An advantageous feature of the invention is that reduced emissions are achieved by adding hydroxyl radicals and other free radical intermediaries and oxidizers such as O, H, HO2 and H2O2 to modify the composition of the exhaust gases without the need to store special chemical additives onboard.
Yet another advantageous feature of the invention is that it can be applied to a variety of different types of engines including gas turbine and internal combustion engines, including, but not limited to, automobiles, trucks, stationary power generators, motorboats, motorcycles, motorbikes, lawn mowers, chain saws or leaf blowers which may use a variety of different fuels such as gasoline, gasoline-based formulations, diesel fuel, alcohol, natural gas and any other fuel where it is desired to reduce CO or HC.
It is believed that a further advantageous feature of the present invention is that due to the introduction of gas-phase catalyst species, whose activities occur over the whole catalytic converter surface, and the inherent reactivity of these species, much earlier catalytic conversion of CO and unburned HC will occur after engine start. In other words, the effective light-off delay time after engine start will be reduced as compared to the use of a typical catalytic converter.
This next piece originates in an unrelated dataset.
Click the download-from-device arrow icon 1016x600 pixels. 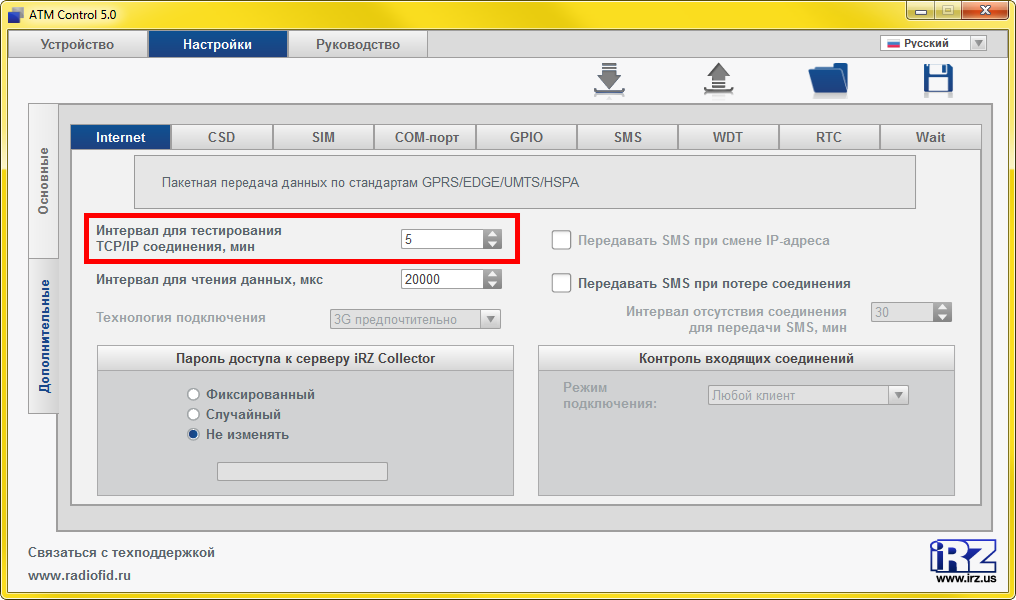(x=608, y=80)
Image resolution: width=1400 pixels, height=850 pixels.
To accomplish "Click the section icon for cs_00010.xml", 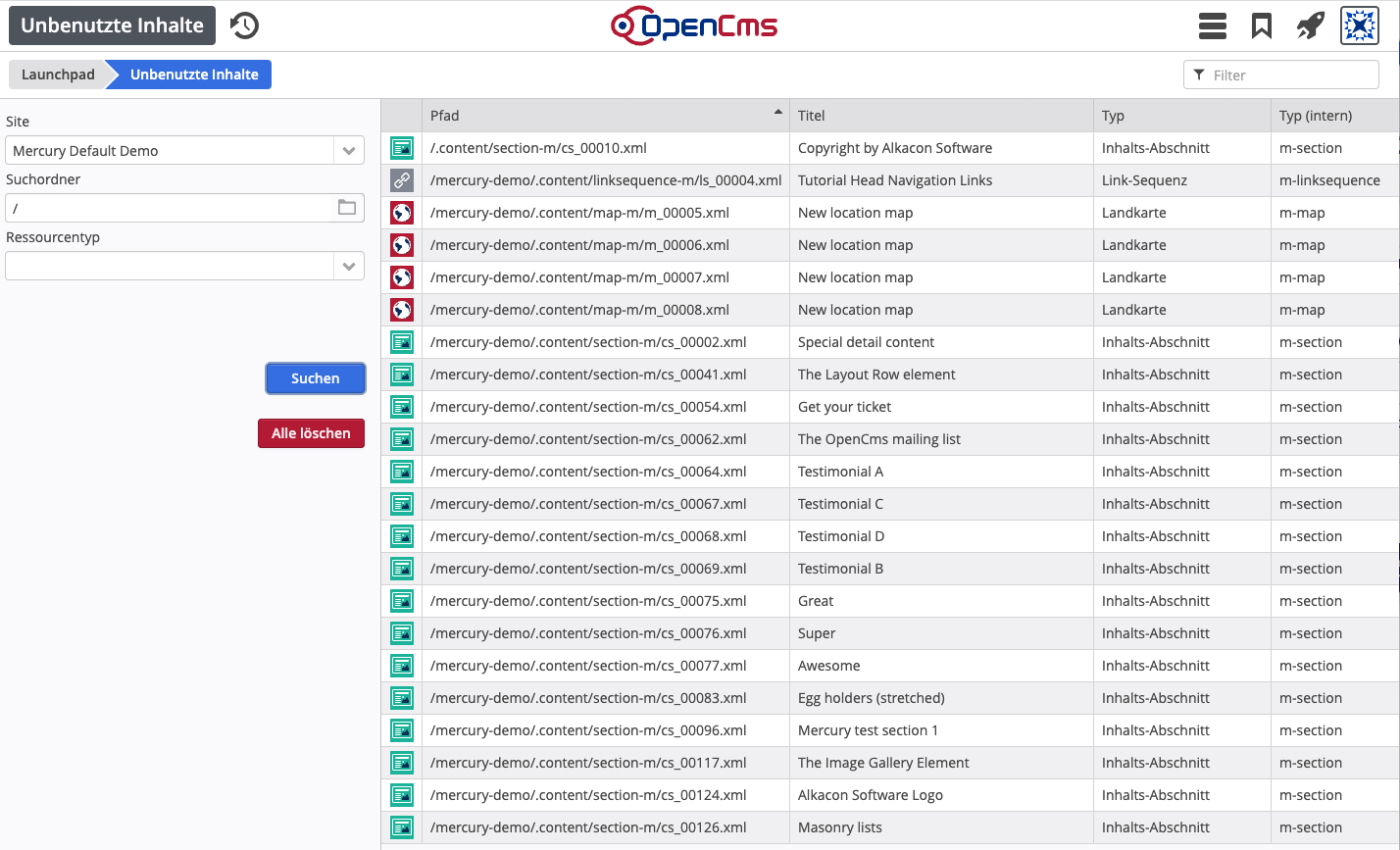I will (x=401, y=148).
In the case of combustion and other residential, commercial and industrial systems which have exhaust gas streams which contain volatile organic compounds (VOCs), but contain minimal or no nitrogen oxides such as from some industrial processes, there would be no need for the typical catalytic converter and certainly no need for a precious metal catalytic converter. This invention would provide for very low cost catalytic converter systems. In those situations where only CO or HC and other VOC""s are required to be oxidized, it is contemplated that a typical catalytic converter would not be required. However, it is contemplated that adequate time and/or a large surface area similar to that provided by the honeycomb structure of the typical catalytic converter would be necessary to allow the CO, HC and VOC oxidation reactions to take place.
These and other objects, advantages and features of the invention are achieved, according to one embodiment, by an apparatus comprising: 1) a combustion gas stream of an engine, 2) a catalytic converter for treating the exhaust gases in the combustion gas stream to reduce further the amount of at least one pollutant from incomplete combustion of fuel and/or oxides of nitrogen, and 3) a device for adding OH and associated free radicals and oxidizers to the combustion gas stream upstream from or at the catalytic converter to reduce further the amount of at least one pollutant in exhaust gases treated by the catalytic converter.
In accordance with the invention, a method is provided for treating exhaust gases to reduce at least one pollutant from incomplete combustion of a fuel having a precombustion gas stream of at least ambient air to the combustion chamber and a postcombustion gas stream of exhaust gases from the combustion chamber, the method comprising the steps of: adding hydroxyl and associated free radicals and oxidizers to at least one of the precombustion and the postcombustion gas streams and providing sufficient surface area in the postcombustion gas stream to allow the hydroxyl to treat the exhaust gases produced from the combustion of the fuel to at least reduce one pollutant from combustion.